Not satisfied in providing a broad compendium of the many deaths and forms of dying that haunt the landscape of Stephen King’s fiction, Functions of Unnatural Death in Stephen King also reassembles the undead spirits and ghouls that refuse to remain quiescent throughout his canon. A cadaverous catalog sure to engage the King enthusiast.
— Tony Magistrale, University of Vermont
The Functions of Unnatural Death in Stephen King is a welcomed addition to the constantly growing collection of insightful analyses of “The Master of Horror.” In this book, Rebecca Frost takes us on a journey through the bulk of the Stephen King canon with an incisive focus on death that easily contradicts claims of King’s work to be contrived, or, rather, telegraphed. Indeed, Frost’s exploration reveals the depths of King’s choreographed writing, showing us the numerous and nuanced steps that comprise the “danse macabre” that charge the Constant Reader to look at death as more than happenstance or cheap fright.

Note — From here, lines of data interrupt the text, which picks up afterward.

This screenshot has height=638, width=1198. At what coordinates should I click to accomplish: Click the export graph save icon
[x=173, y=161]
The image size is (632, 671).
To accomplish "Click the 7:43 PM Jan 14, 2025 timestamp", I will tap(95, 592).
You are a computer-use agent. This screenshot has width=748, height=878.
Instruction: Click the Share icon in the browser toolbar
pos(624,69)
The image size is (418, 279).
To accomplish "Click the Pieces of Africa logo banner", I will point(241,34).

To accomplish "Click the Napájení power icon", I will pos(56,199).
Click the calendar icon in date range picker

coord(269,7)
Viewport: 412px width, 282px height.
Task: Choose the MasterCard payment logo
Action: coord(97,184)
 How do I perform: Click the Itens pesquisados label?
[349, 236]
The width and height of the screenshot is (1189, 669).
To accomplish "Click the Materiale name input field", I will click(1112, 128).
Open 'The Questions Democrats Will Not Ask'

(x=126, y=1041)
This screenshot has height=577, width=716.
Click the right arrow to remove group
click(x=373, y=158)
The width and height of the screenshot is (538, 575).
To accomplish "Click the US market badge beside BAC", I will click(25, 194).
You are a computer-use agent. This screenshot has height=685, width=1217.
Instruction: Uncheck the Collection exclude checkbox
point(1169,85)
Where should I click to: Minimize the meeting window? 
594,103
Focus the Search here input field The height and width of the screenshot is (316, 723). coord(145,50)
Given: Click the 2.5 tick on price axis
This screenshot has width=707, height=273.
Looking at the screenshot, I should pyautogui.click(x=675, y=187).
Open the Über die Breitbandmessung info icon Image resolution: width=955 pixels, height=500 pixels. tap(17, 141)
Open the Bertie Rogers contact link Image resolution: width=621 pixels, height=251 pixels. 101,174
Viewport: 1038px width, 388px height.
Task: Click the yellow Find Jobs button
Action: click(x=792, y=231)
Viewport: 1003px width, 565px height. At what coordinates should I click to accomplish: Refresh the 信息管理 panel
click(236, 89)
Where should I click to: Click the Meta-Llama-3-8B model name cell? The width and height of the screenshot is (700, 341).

— Patrick McAleer, Inver Hills Community College
Dr. Frost in her trail-blazing book intrepidly takes the reader into the most terrifying undiscovered country of all: unnatural death as depicted throughout the collective works of Stephen King. As one might expect from an author often described by critics and readers alike as the “Master of Horror,” King frequently kills off his characters in any number of violent and disturbing ways, a pattern that may at first appear random or non-sensical but in fact Dr. Frost discovers to be integral to the narrative structure and drive, suspense, and meaning of the plotlines. Through Dr. Frost’s insightful and refreshingly readable analysis, we discover that the characters who die unnatural deaths in King’s fiction indeed play a significant role in the author’s overall agenda to both support and subvert the generic conventions of horror. Monstrous serial killers, hell-raising spree and mass murderers, rabid dogs, malevolent aliens, ghosts, and all kind of supernatural beings from unseen worlds and dimensions beyond our own: all are catalogued and discussed here as the agents of unnatural death. Covering the range of King’s career from his earliest publications to his most recent, Dr. Frost’s book is an important new contribution to King scholarship.